• **AIM**
Retype the data from the very beginning through the line that contains "click(180, 155)", including that line. Leave the pictures out.

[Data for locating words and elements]
------------------------------------

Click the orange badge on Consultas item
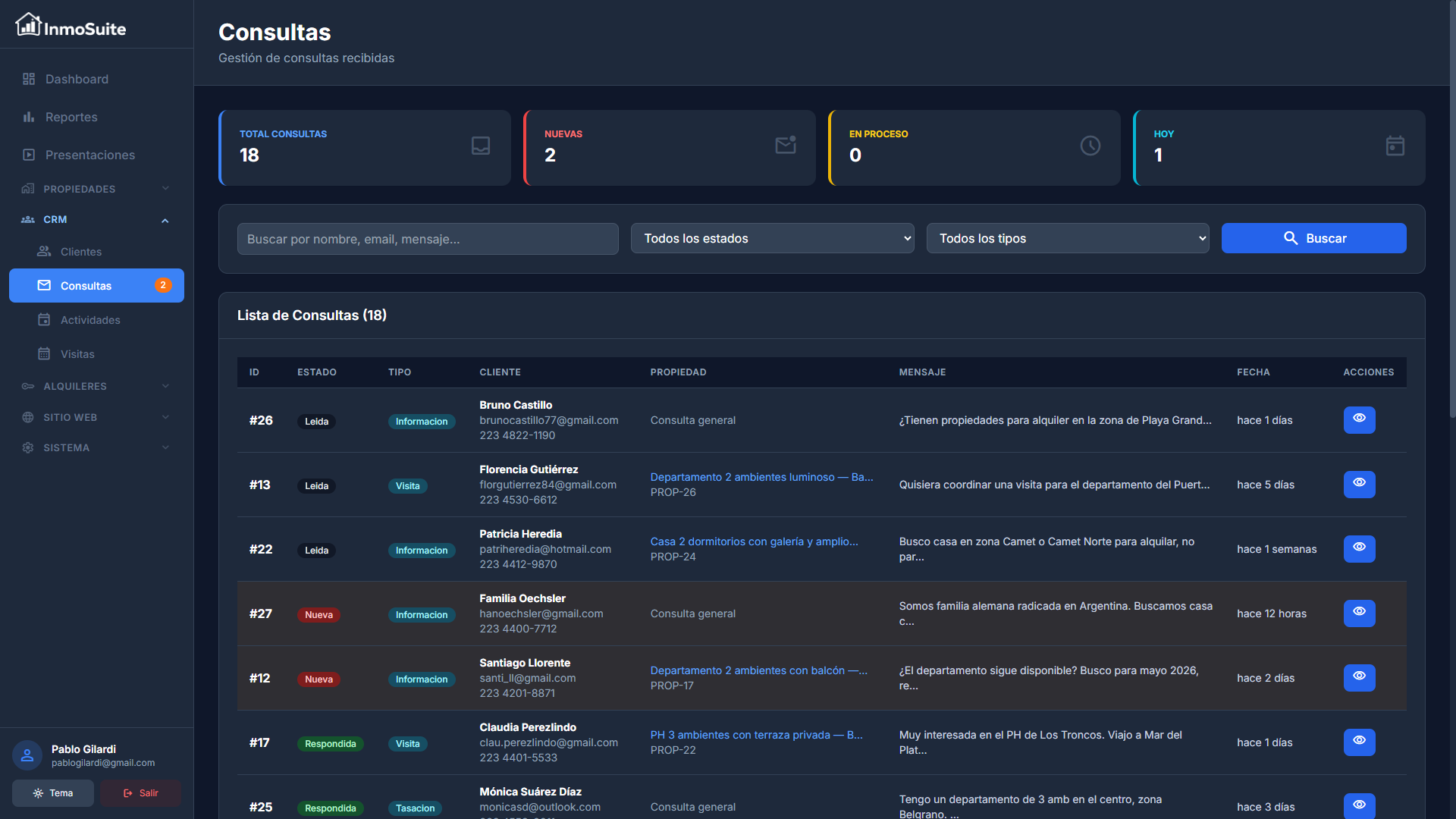 (x=163, y=285)
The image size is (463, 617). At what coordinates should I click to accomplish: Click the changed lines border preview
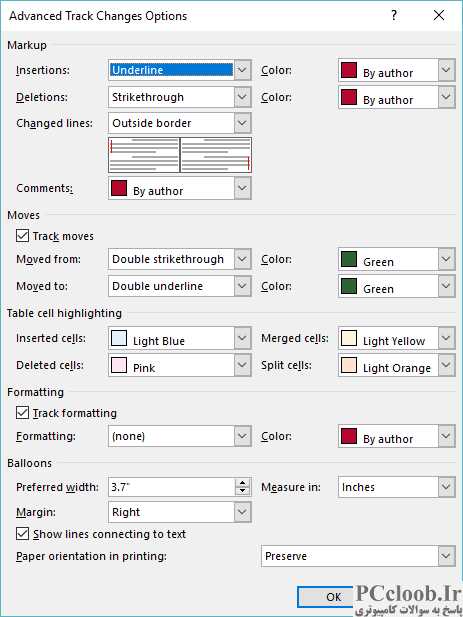click(180, 155)
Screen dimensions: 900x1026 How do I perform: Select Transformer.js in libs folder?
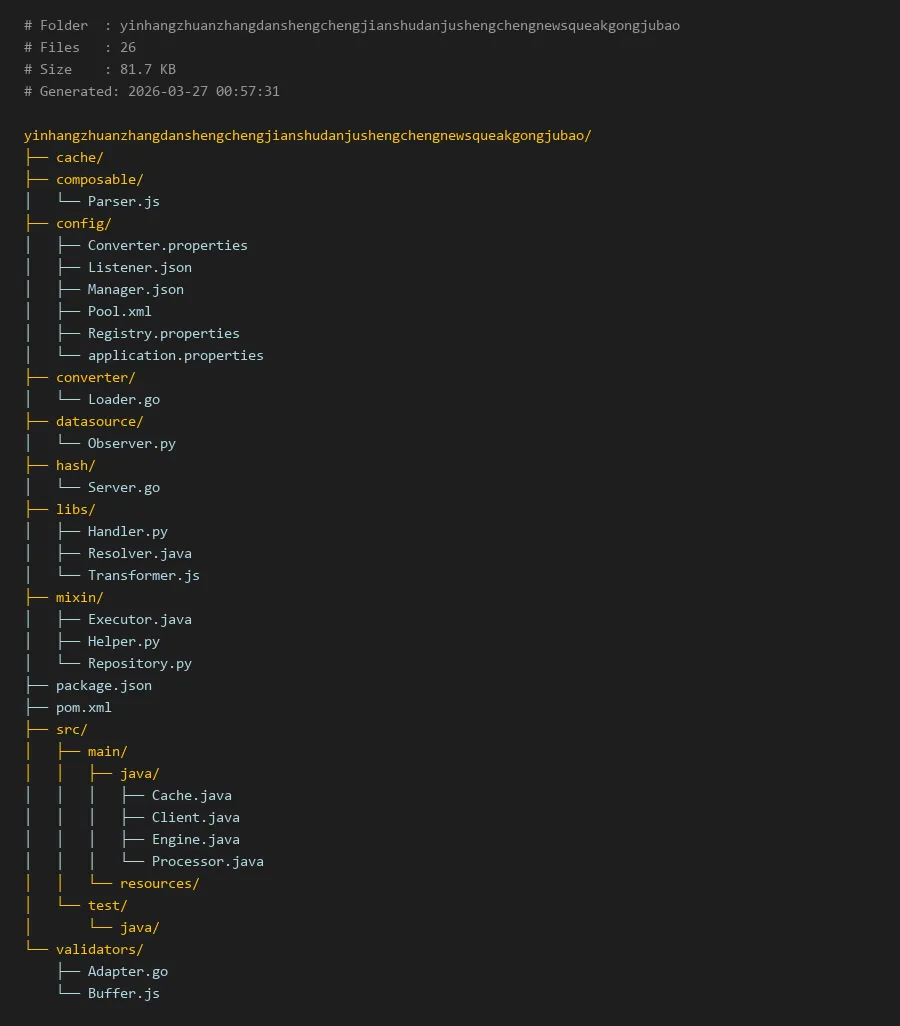click(x=143, y=575)
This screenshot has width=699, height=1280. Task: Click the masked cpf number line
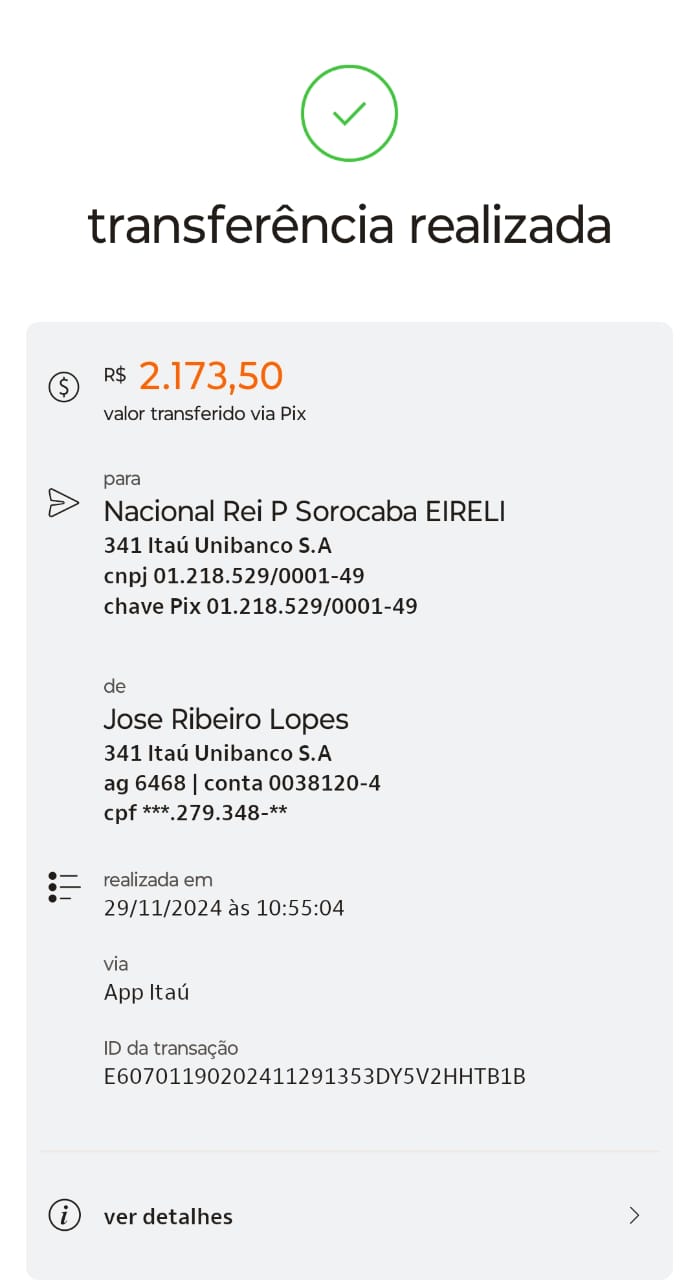point(195,813)
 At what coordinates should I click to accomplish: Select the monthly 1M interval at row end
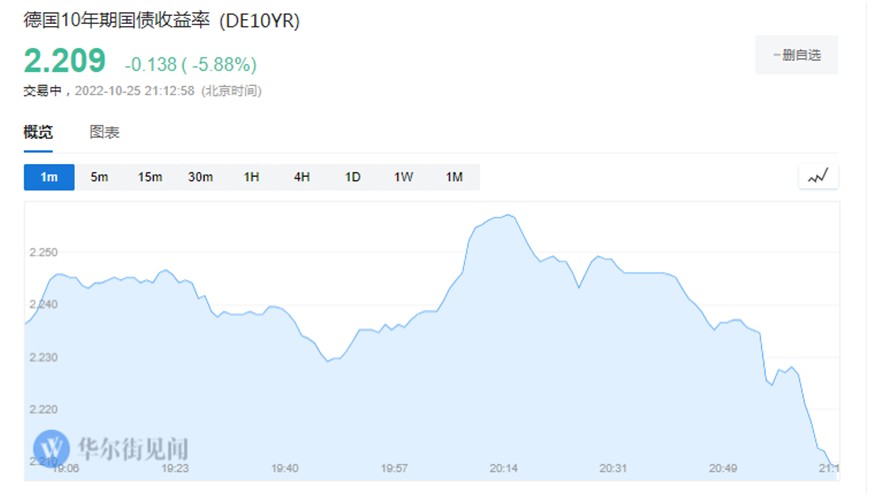pos(454,177)
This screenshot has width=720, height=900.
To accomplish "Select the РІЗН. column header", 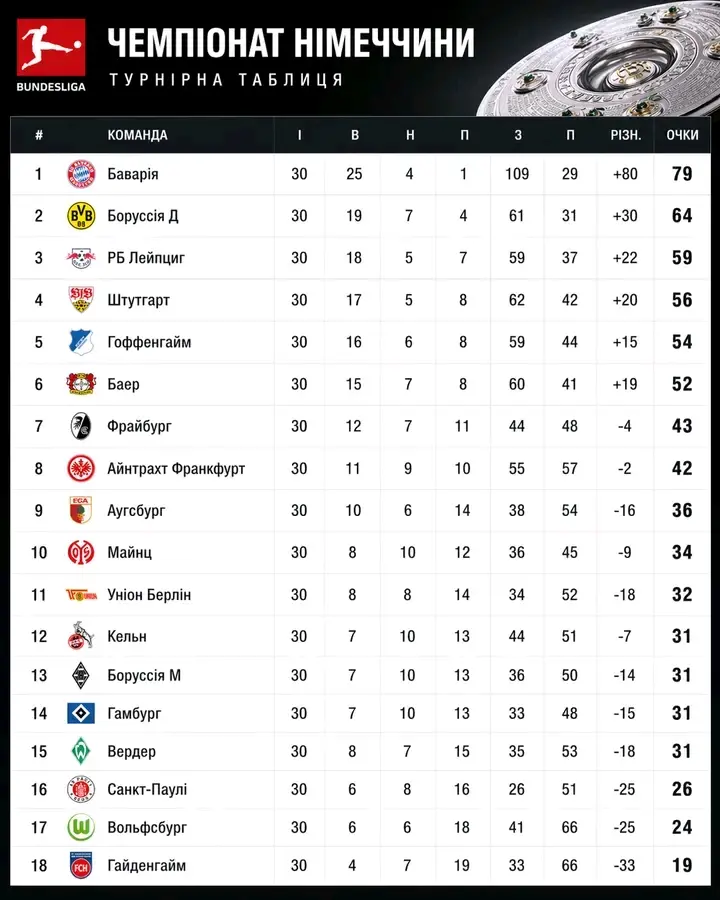I will 625,135.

------------------------------------

• **WRITTEN ANSWER**
Click the orange badge on Consultas item
 (x=163, y=285)
The image size is (463, 617). At what coordinates should I click to accomplish: Click the changed lines border preview
click(180, 155)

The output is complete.